Valerie1940

By Valerie1940

I can't eat it all!

Sophie was delighted when we went out today to find the sugar beet harvested - no need for her to pull one up, just pick one off the pile.
The campaign started last Friday - which means the factory is up and running. It will work 24/7 until all is processed (usually until early February). The growers are told when they have to take their beet in - the factory could not store it all at once. This lot will be going quite soon - it is not stored like this for the long term.
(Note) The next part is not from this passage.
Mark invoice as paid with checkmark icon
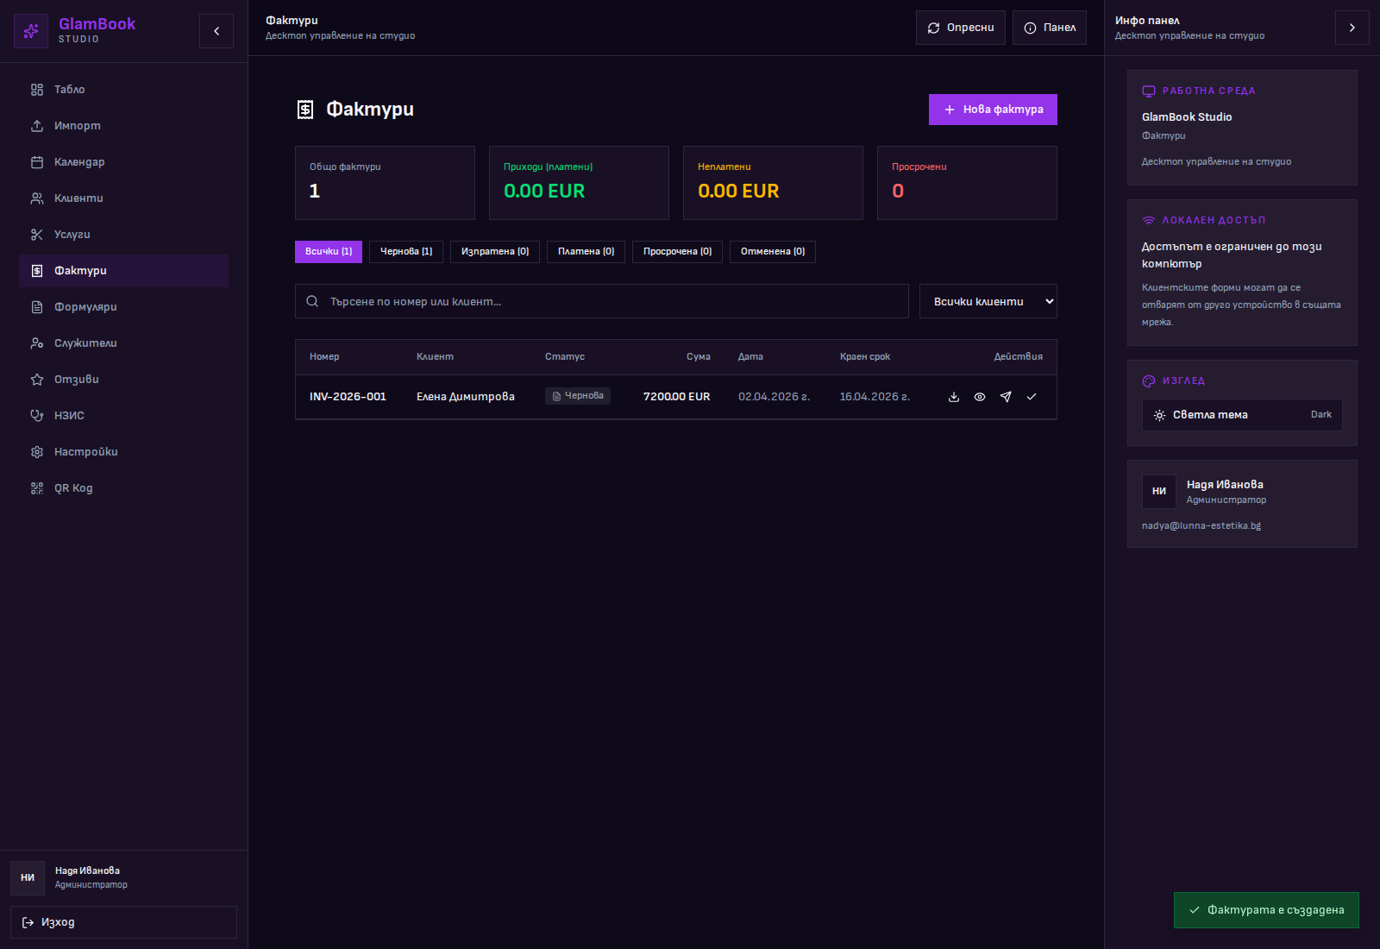The image size is (1380, 949). pyautogui.click(x=1032, y=397)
If the farmer is given a date after Christmas to take his crop in he has to decide whether to leave it in the ground, and run the risk of a hard cold winter resulting in frozen ground so he can't get it out, or harvesting it while the ground is still soft (but not too soft or the beet has mud stuck to it). In this case they build a wall of straw bales about 10ft high round the 'beet ramp', which is a large concrete pad at the edge of the field, to form a 'box' which they fill with the beet and put bales on top to protect it from the frost - frozen beet has a lower sugar content so they get less money for it. Motorists often curse the beet - the trailers travel slowly, they drop mud on the road which splashes up all over the cars when it's wet - but it is a crop almost exclusively grown in East Anglia and is important for the local economy. Nothing is wasted, the spent pulp is used for animal feed, the heat produced in the processing is used for heating greenhouses etc and the leaves left on the fields are ploughed back in as a natural fertiliser.